Quizás usted sea como yo, y haya escuchado el término “narcolepsia”. La narcolepsia es una enfermedad crónica del sueño de tipo neurológico. En el imaginario cultural, son esas personas que durante el día se desploman repentinamente porque caen dormidas sin quererlo. ¿Pero cataplexia? Esa no la conocía.
La cataplexia suele estar acompañada de narcolepsia. Los casos en los que no son raros. Raros en una combinación ya de por sí extraña.
Si alguna vez ha sentido alegría, deseo, o excitación, bien sabrá que son emociones fuertes que desequilibran. Y es exactamente eso lo que quienes padecen cataplexia quieren evitar a toda costa: las emociones agradables. ¿Cómo se vive una vida en la que una de las metas fundamentales es no sentir nada por nadie? Estas emociones desencadenan episodios catapléxicos que van desde problemas al hablar, entumecimientos, hasta parálisis total. Todo esto pudiendo todavía mover los ojos y estando siempre consciente de cómo el cuerpo no obedece las órdenes de movimiento.
En el episodio de podcast que escuché, la persona afectada decía que tenía un propósito definido: convertirse emocionalmente en un robot. No quería que nada le agradara ni le turbara.
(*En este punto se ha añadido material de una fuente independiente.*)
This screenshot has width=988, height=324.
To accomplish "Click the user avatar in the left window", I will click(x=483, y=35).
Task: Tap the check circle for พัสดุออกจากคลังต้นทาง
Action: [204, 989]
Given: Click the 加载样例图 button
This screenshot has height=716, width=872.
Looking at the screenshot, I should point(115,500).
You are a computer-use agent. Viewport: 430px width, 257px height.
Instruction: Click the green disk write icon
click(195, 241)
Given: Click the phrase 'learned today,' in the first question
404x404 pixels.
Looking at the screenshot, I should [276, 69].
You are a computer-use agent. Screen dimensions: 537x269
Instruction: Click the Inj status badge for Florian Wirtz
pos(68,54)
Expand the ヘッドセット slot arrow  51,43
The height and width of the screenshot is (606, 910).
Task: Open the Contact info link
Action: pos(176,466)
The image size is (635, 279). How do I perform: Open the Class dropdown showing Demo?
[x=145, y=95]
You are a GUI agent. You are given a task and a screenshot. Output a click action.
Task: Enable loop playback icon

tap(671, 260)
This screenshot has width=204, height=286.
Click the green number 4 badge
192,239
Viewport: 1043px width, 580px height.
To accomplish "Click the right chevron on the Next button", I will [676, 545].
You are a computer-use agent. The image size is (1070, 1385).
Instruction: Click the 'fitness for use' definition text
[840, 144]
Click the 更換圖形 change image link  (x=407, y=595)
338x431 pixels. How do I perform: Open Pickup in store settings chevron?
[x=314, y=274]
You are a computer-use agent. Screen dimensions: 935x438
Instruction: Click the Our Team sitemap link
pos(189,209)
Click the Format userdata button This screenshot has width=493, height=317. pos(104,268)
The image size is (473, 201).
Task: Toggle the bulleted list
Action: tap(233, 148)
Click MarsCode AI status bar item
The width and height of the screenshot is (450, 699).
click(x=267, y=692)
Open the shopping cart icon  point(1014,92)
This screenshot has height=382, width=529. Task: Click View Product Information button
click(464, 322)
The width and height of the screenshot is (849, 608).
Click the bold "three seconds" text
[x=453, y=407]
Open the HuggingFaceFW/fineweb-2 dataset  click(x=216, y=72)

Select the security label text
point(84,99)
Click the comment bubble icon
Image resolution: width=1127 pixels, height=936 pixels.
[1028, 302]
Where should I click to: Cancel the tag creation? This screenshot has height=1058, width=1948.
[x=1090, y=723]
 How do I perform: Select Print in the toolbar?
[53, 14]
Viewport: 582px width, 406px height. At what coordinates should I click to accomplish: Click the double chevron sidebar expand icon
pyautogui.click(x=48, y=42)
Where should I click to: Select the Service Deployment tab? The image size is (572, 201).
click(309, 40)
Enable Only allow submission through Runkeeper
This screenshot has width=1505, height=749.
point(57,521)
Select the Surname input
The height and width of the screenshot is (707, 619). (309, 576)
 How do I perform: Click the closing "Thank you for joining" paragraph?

Sus momentos más íntimos se convirtieron en episodios paralíticos que ya no le traían gratificación sino miedo.
Si la muerte es inevitable, lo que demuestra esta enfermedad es que las emociones positivas también lo son.
Es fácil pretender que no existen. Que lo único claro y contundente son sensaciones hostiles o comúnmente entendidas como negativas. Como pasamos por encima de las emociones agradables, pareciera que ellas nunca estuvieran presentes. Supongo que la felicidad podría llegar a ser incongruente: cuando está presente nadie la reconoce, pero cuando hace falta su ausencia es evidente y dolorosa. La cataplexia es una forma extraña y desoladora de identificarla.
No importa cuánto nos empeñemos en ocultar y evadir el amor, la compasión, la excitación o el cariño. Están siempre. Y son ineludibles.